Work in the library to define requirements for our policy enforcement work.
Work to study the dynamics of the collaboration within our group.
With the beginning of the new year, it is time to move from this “collection of research efforts” to a more coordinated vision and vehicle for our research activities. This short working paper is an attempt to establish that vision for the project and define the work that needs to be done in the context of that vision.
During our meeting prior to the holiday break, Geri's group presented some results that indicated general agreement on the goals of the project. We need to move beyond general agreement to more specific agreement on the nature of the beast - a digital library - on which we are working.:
A digital library is a managed collection of digital objects (content) and services (mechanisms) associated with the storage, discovery, retrieval, and preservation of those objects.
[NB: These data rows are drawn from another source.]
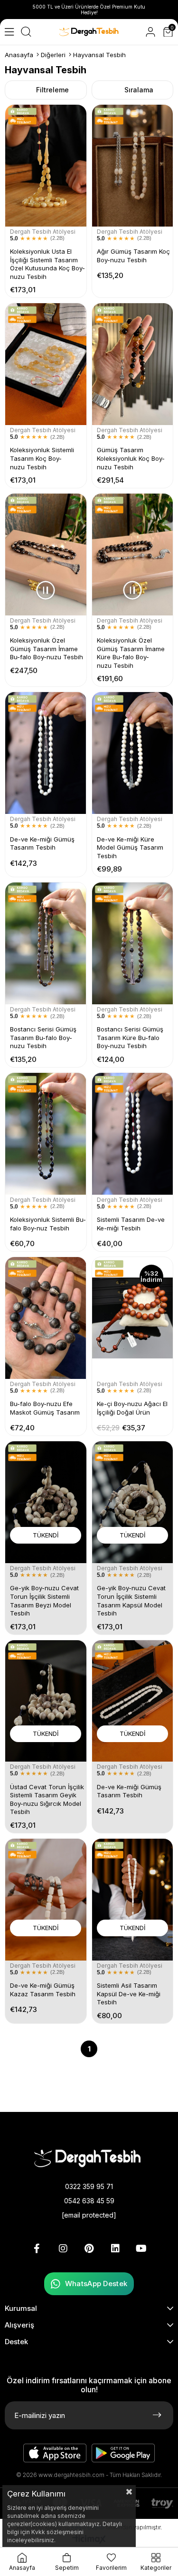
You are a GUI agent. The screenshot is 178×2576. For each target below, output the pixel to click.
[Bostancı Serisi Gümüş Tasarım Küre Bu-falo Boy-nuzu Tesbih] (132, 943)
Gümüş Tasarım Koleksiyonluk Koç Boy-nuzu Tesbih (131, 458)
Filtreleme (52, 90)
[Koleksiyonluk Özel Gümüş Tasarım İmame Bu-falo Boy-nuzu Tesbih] (45, 554)
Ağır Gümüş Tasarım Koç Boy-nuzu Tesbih (133, 256)
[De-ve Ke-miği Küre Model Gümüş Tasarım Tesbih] (132, 753)
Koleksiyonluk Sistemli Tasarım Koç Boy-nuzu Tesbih (42, 458)
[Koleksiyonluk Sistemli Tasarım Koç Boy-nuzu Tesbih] (45, 364)
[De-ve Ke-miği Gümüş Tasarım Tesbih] (45, 753)
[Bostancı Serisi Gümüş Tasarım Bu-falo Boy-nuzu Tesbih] (45, 943)
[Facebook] (37, 2248)
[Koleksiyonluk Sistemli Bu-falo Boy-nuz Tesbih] (45, 1134)
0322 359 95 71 (89, 2186)
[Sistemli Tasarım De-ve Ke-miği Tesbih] (132, 1134)
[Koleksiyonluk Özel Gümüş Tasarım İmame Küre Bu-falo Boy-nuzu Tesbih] (132, 554)
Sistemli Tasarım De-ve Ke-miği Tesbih (131, 1224)
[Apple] (55, 2453)
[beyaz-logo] (89, 2157)
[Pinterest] (89, 2248)
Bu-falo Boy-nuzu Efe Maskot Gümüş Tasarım (45, 1408)
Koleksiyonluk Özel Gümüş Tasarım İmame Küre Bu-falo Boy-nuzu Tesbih (131, 652)
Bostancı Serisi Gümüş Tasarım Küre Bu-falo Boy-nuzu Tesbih (130, 1037)
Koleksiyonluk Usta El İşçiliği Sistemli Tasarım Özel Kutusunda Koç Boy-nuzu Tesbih (47, 264)
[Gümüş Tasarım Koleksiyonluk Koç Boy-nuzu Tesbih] (132, 364)
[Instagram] (63, 2248)
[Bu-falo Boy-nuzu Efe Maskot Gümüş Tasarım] (45, 1318)
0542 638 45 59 (89, 2201)
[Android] (123, 2453)
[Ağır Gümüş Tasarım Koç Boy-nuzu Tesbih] (132, 166)
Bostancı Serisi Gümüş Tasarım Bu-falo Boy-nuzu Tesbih (43, 1037)
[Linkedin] (115, 2248)
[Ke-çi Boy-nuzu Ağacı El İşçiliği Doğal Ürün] (132, 1318)
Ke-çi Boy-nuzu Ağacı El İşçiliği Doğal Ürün (132, 1408)
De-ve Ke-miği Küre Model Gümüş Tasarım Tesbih (130, 847)
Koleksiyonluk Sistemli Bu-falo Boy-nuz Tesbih (48, 1224)
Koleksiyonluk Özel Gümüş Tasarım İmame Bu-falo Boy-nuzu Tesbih (46, 648)
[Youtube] (141, 2248)
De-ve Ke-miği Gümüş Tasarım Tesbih (42, 843)
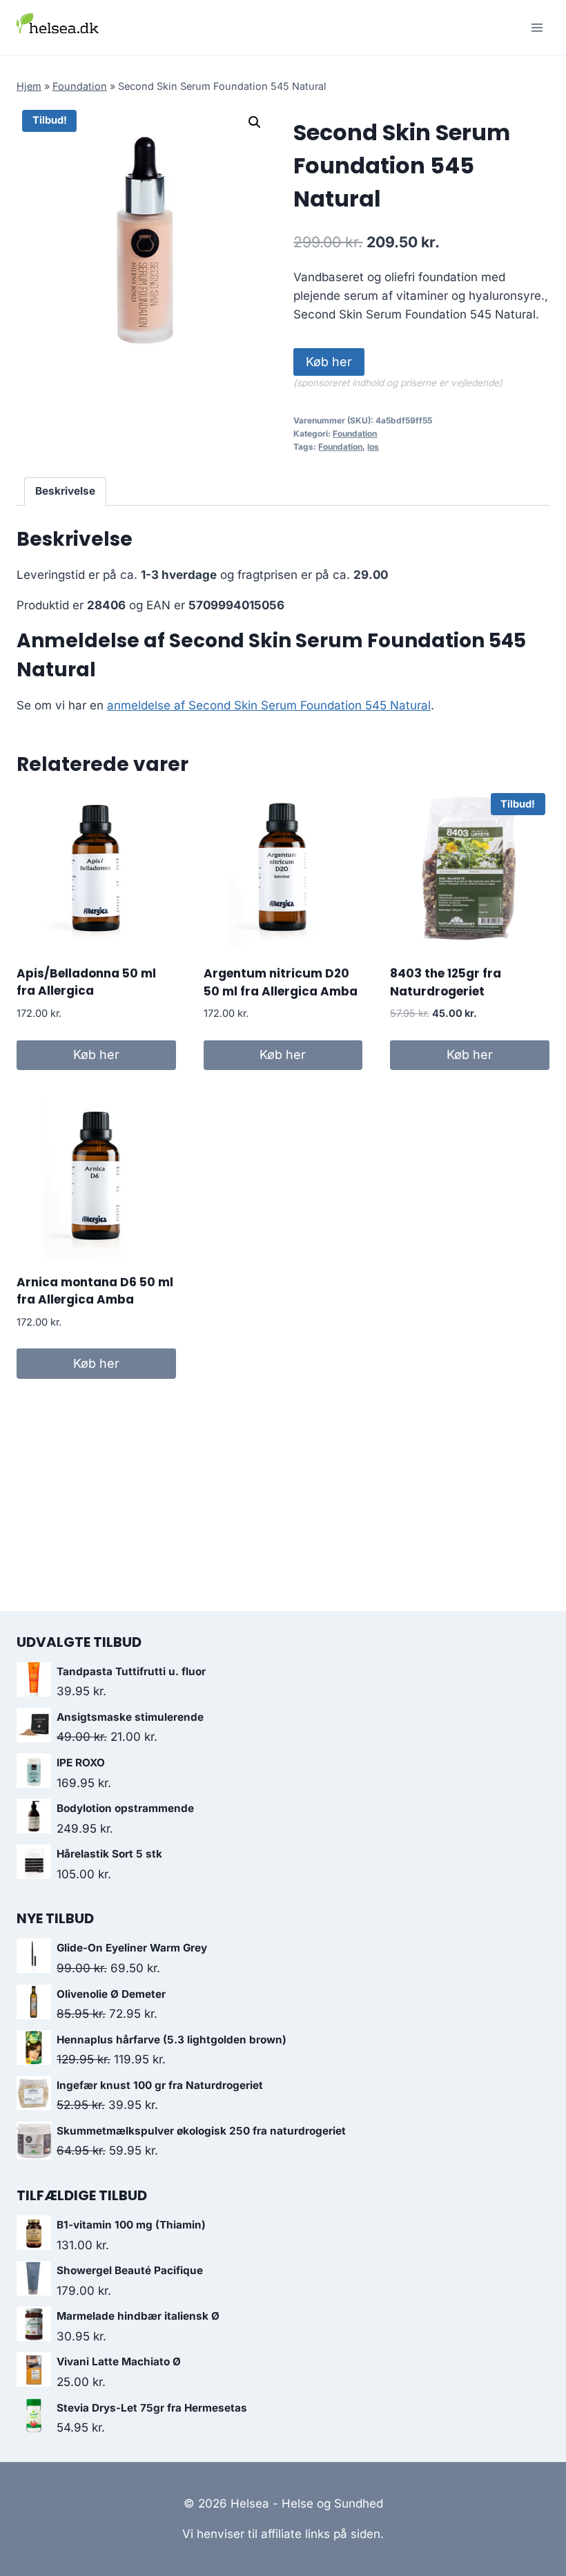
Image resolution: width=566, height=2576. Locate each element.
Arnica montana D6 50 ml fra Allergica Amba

The task of management is three-fold.
This definition contains the notion of a digital library as management layered on top of infrastructure. In particular: a digital library infrastructure provides the service definitions, protocols, and digital object model; digital library instances exploit this infrastructure by selecting services and content and administering policies on those selections.
It is illustrative to compare these digital library instances to the current notion of a portal on the Web, for example Lycos, Yahoo, and AltaVista. These portals offer access to distributed content and provide some services over this content (e.g., searching). Yet, there is little argument that these current portals do not provide the level of curatorial responsibility undertaken by existing libraries. The model of a digital library instance proposed here can be thought of as a hybrid portal. It not only expands the traditional portal concept with enhanced services and content (as described in Sections 2.1 and 2.2), but recognizes the need for integrity maintenance (curatorial responsibility) ranging from casual (a distributed e-print archive) to strict and broad ranging (a research library). The effect then is that content and mechanisms may be shared among multiple digital libraries, but the policies applied to that content and services are tailored to the requirements of the organization (e.g., research library, academic department, etc.) administering the digital library instance.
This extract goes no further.